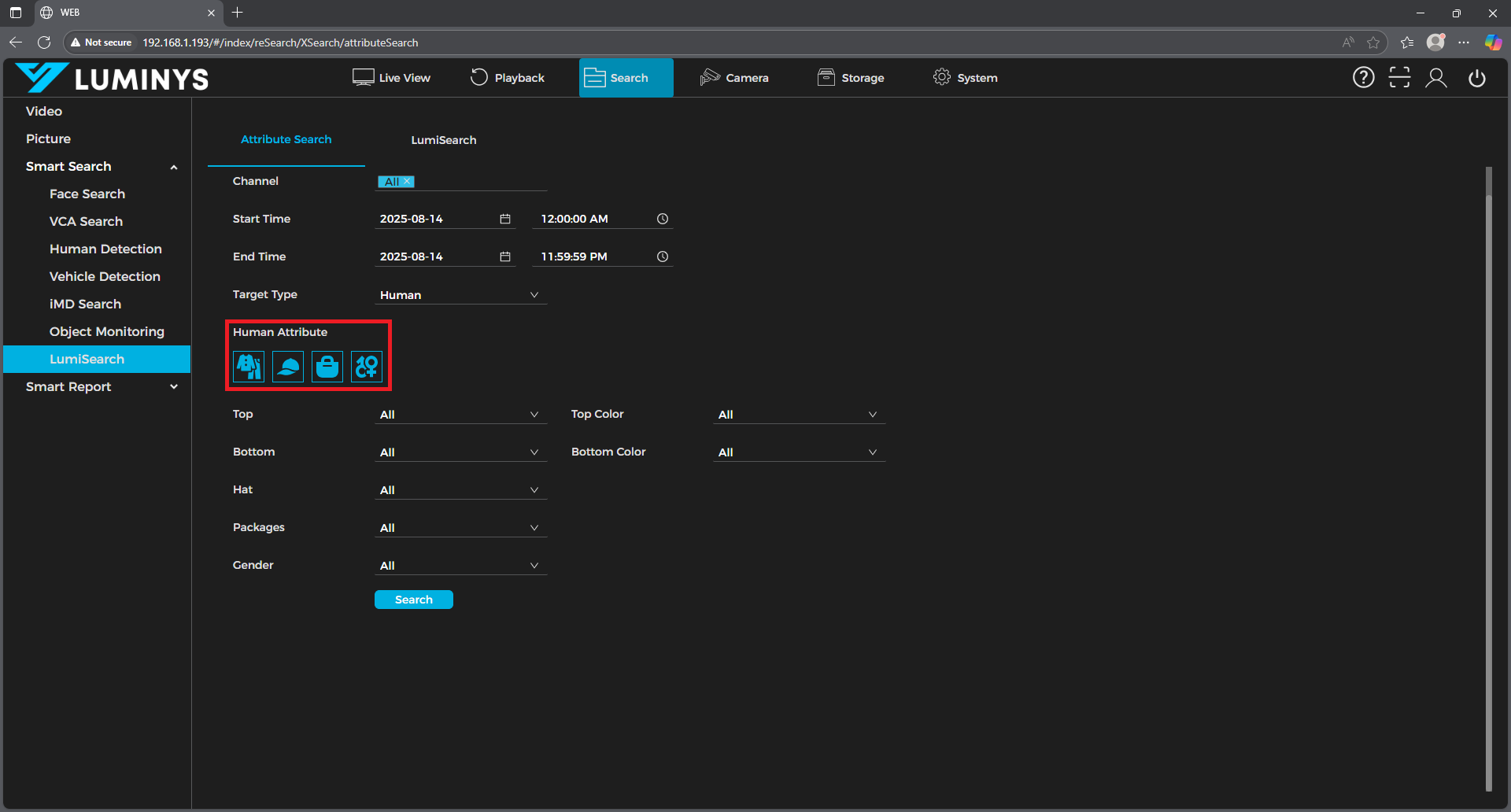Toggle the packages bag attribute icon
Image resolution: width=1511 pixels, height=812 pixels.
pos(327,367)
--
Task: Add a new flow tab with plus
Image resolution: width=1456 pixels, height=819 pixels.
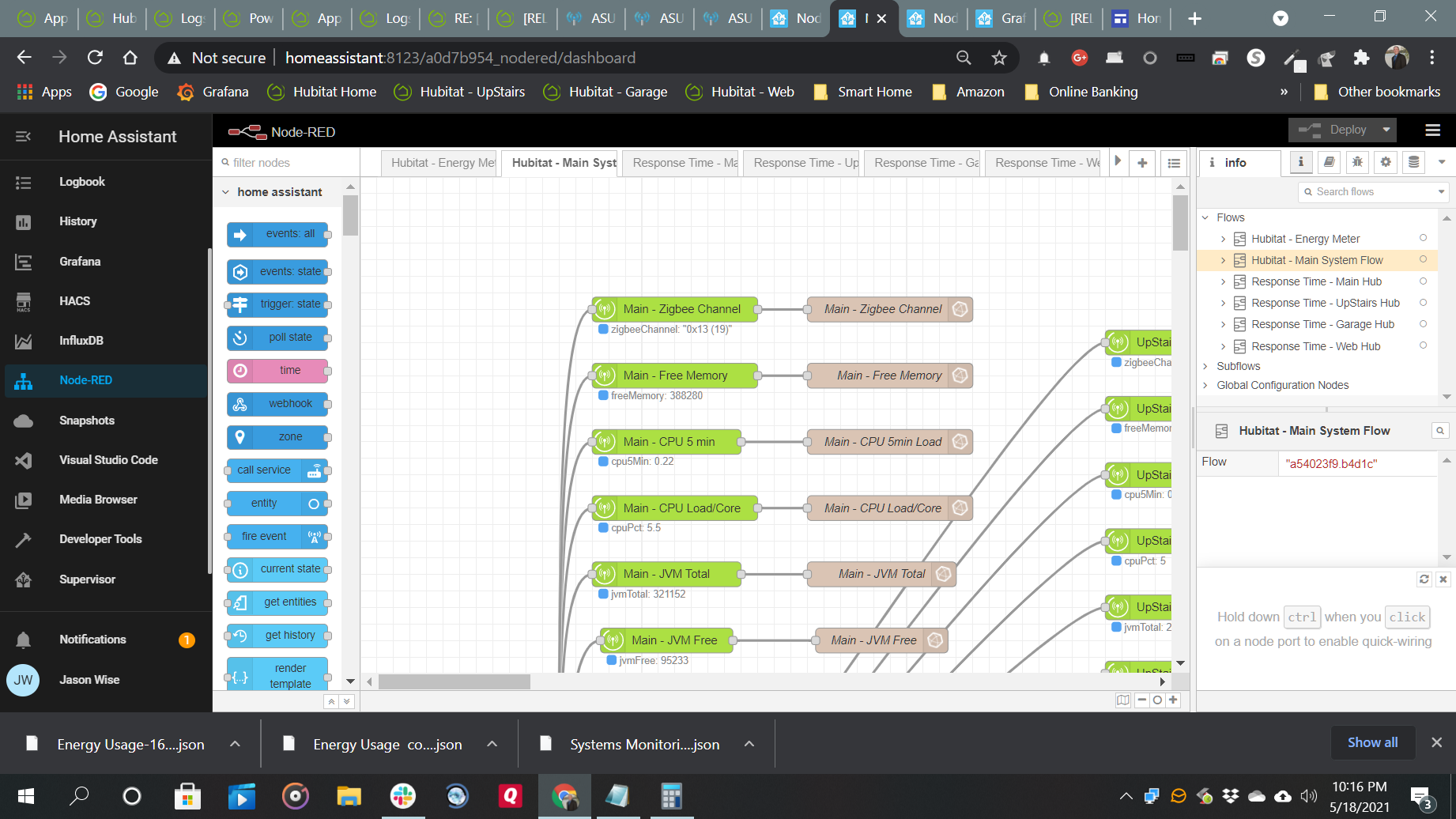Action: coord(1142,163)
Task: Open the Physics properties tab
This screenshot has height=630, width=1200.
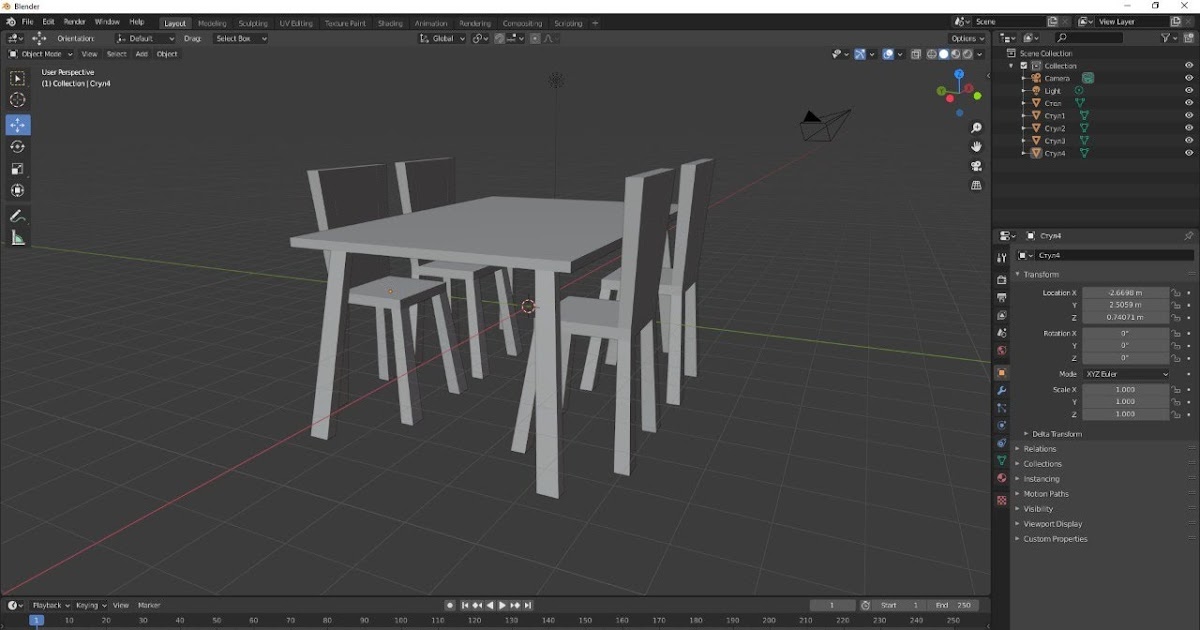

Problem to solve: Find the word "Task" in the records, and report each line that has it.

Exercise response:
Task: Add a new flow tab with plus
Task: Open the Physics properties tab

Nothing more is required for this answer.